I made a mistake in the configuration of my test script, in fact I cannot reproduce the problem at the moment. Yes, on the original environment there is physical replication, that's why for the lab I configured 2 nodes with physical replication.
On Thu, Nov 11, 2021 at 11:15 PM Fabrice Chapuis <fabrice636861@gmail.com> wrote: > > Hello, > Our lab is ready now. Amit, I compile Postgres 10.18 with your patch.Tang, I used your script to configure logical replication between 2 databases and to generate 10 million entries in an unreplicated foo table.
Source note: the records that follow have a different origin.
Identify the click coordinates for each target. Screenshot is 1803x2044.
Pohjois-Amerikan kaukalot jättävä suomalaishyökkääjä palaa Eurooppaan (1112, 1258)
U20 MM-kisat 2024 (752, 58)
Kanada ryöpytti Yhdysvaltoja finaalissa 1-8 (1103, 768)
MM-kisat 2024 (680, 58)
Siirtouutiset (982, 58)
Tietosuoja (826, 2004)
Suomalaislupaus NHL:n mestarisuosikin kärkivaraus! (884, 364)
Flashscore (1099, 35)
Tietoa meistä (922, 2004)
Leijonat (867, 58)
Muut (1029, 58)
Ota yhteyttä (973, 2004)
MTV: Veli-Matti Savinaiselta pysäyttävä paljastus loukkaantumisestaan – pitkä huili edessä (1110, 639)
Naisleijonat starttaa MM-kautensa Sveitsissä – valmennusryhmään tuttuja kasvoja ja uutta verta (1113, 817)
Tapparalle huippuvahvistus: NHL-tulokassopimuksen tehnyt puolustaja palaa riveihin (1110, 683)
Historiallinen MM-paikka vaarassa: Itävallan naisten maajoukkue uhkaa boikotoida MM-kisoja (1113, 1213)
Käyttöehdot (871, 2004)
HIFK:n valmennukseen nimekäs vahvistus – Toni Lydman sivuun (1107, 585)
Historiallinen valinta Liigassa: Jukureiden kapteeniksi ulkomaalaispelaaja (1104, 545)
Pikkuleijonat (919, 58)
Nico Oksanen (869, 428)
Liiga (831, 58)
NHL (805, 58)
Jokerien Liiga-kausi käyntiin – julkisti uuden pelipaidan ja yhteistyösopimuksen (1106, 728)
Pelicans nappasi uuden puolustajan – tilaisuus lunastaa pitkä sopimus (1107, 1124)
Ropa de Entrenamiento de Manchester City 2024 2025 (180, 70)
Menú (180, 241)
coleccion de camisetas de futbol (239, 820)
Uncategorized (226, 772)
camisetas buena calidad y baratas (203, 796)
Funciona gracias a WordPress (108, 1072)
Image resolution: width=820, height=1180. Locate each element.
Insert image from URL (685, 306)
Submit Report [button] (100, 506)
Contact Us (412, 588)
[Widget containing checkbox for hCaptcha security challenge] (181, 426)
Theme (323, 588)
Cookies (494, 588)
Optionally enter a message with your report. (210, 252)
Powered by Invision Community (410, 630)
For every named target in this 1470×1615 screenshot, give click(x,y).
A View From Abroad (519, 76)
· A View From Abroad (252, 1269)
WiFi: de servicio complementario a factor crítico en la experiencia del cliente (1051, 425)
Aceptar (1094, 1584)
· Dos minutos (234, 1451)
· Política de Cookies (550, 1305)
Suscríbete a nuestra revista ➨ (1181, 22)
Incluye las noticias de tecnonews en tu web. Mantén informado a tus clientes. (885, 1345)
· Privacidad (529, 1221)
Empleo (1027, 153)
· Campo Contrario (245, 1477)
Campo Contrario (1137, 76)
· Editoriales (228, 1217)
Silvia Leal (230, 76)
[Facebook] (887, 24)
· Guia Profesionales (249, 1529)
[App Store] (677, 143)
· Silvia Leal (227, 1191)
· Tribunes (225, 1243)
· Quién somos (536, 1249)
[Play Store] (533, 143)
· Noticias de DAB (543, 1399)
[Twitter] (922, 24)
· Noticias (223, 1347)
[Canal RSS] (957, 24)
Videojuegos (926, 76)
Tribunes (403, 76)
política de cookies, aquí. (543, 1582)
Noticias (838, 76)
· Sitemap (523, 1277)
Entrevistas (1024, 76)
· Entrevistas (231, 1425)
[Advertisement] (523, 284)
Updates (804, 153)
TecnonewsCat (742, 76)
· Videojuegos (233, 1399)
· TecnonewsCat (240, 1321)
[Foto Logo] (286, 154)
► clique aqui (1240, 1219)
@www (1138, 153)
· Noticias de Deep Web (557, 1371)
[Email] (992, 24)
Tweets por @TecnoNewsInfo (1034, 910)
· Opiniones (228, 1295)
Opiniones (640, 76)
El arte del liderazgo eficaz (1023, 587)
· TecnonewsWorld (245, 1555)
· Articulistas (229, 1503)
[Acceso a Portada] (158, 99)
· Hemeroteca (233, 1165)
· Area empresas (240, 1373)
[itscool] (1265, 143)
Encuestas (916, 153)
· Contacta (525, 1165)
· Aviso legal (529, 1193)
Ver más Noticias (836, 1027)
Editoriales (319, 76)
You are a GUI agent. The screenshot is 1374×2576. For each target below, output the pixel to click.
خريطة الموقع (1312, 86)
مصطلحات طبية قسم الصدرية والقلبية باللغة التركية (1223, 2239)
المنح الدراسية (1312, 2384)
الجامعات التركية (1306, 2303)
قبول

On a standalone instance no error message appears in log. > I activate the physical replication between 2 nodes, and I got following error: > > 2021-11-10 10:49:12.297 CET [12126] LOG: attempt to send keep alive message > 2021-11-10 10:49:12.297 CET [12126] STATEMENT: START_REPLICATION 0/3000000 TIMELINE 1 > 2021-11-10 10:49:15.127 CET [12064] FATAL: terminating logical replication worker due to administrator command > 2021-11-10 10:49:15.127 CET [12036] LOG: worker process: logical replication worker for subscription 16413 (PID 12064) exited with exit code 1 > 2021-11-10 10:49:15.155 CET [12126] LOG: attempt to send keep alive message > > This message look like strange because no admin command have been executed during data load. > I did not find any error related to the timeout. > The message coming from the modification made with the patch comes back all the time: attempt to send keep alive message. But there is no "sent keep alive message". > > Why logical replication worker exit when physical replication is configured? >
I am also not sure why that happened may be due to max_worker_processes reaching its limit. This can happen because it seems you configured both publisher and subscriber in the same cluster. Tang, did you also see the same problem?
BTW, why are you bringing physical standby configuration into the test? Does in your original setup where you observe the problem the physical standbys were there?